DOCUMENT EXTRACT →
========================================================================
Here's an example output:

print box
# =>
# ┌────────────────────────────┐
# │                            │
# │                            │
# │                            │
# │     Drawing a box in       │
# │     terminal emulator      │
# │                            │
# │                            │
# │                            │
# └────────────────────────────┘
#

2.8 messages

Box messages

2.8.1 info

To draw an information type box around your content use info:

box = TTY::Box.info("Deploying application")

And then print:

print box
# =>
# ╔ ℹ INFO ═══════════════╗
# ║                       ║
# ║ Deploying application ║
# ║                       ║
# ╚═══════════════════════╝

2.8.2 warn

To draw a warning type box around your content use warn:

box = TTY::Box.warn("Deploying application")

And then print:

print box
# =>
# ╔ ⚠ WARNING ════════════╗
# ║                       ║
# ║ Deploying application ║
# ║                       ║
# ╚═══════════════════════╝

2.8.3 success

To draw a success type box around your content use success:

box = TTY::Box.success("Deploying application")

And then print:

print box
# =>
# ╔ ✔ OK ═════════════════╗
# ║                       ║
# ║ Deploying application ║
# ║                       ║
# ╚═══════════════════════╝

2.8.4 error

To draw an error type box around your content use error:

box = TTY::Box.error("Deploying application")
========================================================================
SUPPLIED INFORMATION →
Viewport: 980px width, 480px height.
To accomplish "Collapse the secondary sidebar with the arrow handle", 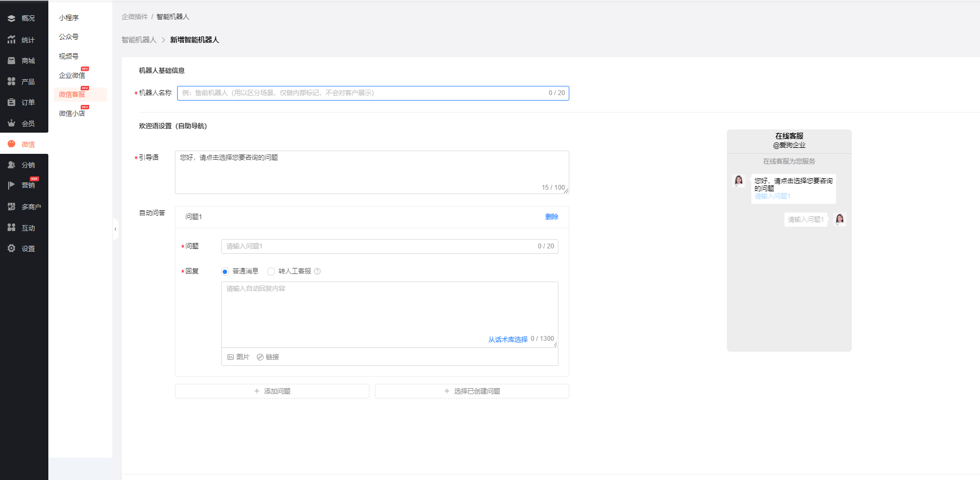I will pos(115,229).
========================================================================
TASK DIRECTIONS →
Translate this sentence from the TTY::Box text into Spanish: "To draw a warning type box around your content use warn:"

ANSWER TO THE TASK →
Para dibujar un cuadro de tipo advertencia alrededor de tu contenido, usa warn: